Vascular growth factor
Vascular growth factor - VEGF is responsible for the appearance new formation vessels, angiogenesis. The fatal evolution of colorectal cancers is closely related to this factor. The treatment with VEGF antibody (bevacizumab) increased the survival of patients compared to patients treated with standard therapy [25].
An important transposition into medical practice of colorectal cancer genetics data is the developing of molecular diagnosis in order to detect cancer in early stages. Techniques have been developed to detect specific mutations of colorectal cancer and aberrant DNA methylation in DNA extracted from feces of patients with colorectal cancer or advanced adenomas, which have a sensitivity detection of cancer in its early stages by 46-77% (72% in stage I / II, 43.7% in stage III / IV). Usually, multitarget panels that detect mutations in the APC gene, p53, K-ras, BAT-26 (a marker for microsatellite instability) are used and a marker of abnormal apoptosis [26,27]. Genetic epidemiology studies and those on monozygotic twins have shown that 35-100% of adenomas and colorectal cancers develop in individuals with inherited susceptibility. In addition, there are some families with a syndrome similar to HNPCC without evidence of repair gene mutation of DNA bases mismatch [28-30].
Conclusions
The studies, which contribute to the understanding of colorectal cancer at the molecular level, have provided data used for genetic tests of family forms, defining predictive markers for the selection of patients susceptible of certain forms of therapy and the development of molecular diagnostic tests for the detection of early non-invasive cancers.

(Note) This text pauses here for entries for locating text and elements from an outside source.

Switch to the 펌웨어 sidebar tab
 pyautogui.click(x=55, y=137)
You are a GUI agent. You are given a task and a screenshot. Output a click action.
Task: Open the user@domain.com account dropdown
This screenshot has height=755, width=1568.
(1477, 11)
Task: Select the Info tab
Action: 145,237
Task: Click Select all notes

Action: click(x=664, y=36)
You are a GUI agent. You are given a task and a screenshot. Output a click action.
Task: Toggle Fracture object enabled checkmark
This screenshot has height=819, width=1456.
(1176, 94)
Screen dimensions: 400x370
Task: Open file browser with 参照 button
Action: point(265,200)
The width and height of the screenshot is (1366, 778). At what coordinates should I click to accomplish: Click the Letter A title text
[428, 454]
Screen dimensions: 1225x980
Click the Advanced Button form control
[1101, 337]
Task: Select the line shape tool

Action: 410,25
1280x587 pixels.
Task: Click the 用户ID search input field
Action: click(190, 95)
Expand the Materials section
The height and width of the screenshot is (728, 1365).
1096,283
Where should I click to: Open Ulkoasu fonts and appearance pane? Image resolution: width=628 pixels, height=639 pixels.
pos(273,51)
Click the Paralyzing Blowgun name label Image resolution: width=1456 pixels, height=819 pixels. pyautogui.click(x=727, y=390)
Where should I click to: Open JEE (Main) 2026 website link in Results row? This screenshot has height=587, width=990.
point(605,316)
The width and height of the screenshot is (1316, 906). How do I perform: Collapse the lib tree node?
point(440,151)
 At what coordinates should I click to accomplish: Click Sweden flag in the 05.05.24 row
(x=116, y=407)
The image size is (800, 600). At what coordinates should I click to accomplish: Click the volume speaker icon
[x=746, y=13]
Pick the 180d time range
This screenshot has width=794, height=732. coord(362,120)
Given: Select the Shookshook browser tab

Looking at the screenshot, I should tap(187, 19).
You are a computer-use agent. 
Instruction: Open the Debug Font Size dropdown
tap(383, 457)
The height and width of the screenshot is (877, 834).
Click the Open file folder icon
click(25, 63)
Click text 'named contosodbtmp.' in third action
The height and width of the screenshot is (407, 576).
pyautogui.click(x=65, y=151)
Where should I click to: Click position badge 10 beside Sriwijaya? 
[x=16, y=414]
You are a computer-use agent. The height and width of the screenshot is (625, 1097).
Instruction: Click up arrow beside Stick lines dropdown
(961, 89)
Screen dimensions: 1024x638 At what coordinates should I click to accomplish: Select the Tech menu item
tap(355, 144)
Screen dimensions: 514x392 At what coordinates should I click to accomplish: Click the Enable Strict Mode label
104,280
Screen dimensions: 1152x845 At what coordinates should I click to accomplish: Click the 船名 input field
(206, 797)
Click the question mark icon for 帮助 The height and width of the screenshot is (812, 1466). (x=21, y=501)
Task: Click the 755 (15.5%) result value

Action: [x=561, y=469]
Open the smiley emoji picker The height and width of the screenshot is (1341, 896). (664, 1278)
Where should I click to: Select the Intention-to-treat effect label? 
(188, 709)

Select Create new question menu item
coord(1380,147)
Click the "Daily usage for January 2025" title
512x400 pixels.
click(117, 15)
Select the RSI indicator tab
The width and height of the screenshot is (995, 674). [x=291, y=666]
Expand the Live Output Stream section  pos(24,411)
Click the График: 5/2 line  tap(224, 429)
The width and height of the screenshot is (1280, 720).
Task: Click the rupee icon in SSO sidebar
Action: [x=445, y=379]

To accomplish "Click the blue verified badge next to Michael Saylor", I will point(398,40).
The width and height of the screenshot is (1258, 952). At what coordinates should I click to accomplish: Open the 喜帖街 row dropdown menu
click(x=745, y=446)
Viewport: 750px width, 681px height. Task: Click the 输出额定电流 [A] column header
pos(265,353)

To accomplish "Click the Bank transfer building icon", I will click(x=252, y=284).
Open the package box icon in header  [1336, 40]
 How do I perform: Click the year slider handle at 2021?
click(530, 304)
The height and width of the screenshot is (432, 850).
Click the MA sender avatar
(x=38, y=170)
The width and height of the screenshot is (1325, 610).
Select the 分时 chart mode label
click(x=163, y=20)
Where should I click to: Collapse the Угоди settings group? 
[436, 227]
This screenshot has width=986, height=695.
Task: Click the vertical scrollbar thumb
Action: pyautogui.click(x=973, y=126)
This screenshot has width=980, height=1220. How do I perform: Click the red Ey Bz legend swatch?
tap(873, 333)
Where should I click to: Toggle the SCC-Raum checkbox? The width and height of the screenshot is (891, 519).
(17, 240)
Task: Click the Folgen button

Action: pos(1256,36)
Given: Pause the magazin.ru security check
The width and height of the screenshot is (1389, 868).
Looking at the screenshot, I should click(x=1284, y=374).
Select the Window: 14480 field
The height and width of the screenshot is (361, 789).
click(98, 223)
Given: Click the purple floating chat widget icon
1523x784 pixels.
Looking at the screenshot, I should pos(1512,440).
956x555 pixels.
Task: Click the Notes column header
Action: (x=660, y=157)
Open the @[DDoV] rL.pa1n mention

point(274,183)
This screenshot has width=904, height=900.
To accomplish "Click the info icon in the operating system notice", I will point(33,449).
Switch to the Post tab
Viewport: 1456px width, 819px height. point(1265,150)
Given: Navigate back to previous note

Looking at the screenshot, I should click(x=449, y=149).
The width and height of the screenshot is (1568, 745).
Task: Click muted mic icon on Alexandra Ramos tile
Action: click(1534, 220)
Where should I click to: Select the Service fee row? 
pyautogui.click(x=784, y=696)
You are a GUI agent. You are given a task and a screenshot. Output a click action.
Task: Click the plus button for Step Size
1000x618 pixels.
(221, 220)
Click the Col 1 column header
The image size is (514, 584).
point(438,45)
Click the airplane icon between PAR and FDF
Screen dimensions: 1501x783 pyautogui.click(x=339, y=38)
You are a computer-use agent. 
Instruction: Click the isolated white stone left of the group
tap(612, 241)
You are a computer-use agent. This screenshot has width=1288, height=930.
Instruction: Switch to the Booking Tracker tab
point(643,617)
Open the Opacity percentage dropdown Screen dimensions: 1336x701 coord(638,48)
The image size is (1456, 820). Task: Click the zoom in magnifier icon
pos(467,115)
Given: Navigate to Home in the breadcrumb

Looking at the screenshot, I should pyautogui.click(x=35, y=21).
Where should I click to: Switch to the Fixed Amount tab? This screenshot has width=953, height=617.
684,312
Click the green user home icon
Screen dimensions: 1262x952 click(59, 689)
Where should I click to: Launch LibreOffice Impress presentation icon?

New biological pathways have been identified that may lead to the discovery of new therapeutic agents. Although some high-frequency mutations are attractive targets for the development of new drugs, they could cover targets located downstream on common signaling pathways.
Understanding the signals that dictate the metastatic phenotype will provide necessary information to develop new drugs to prevent and control disease progression/advanced disease.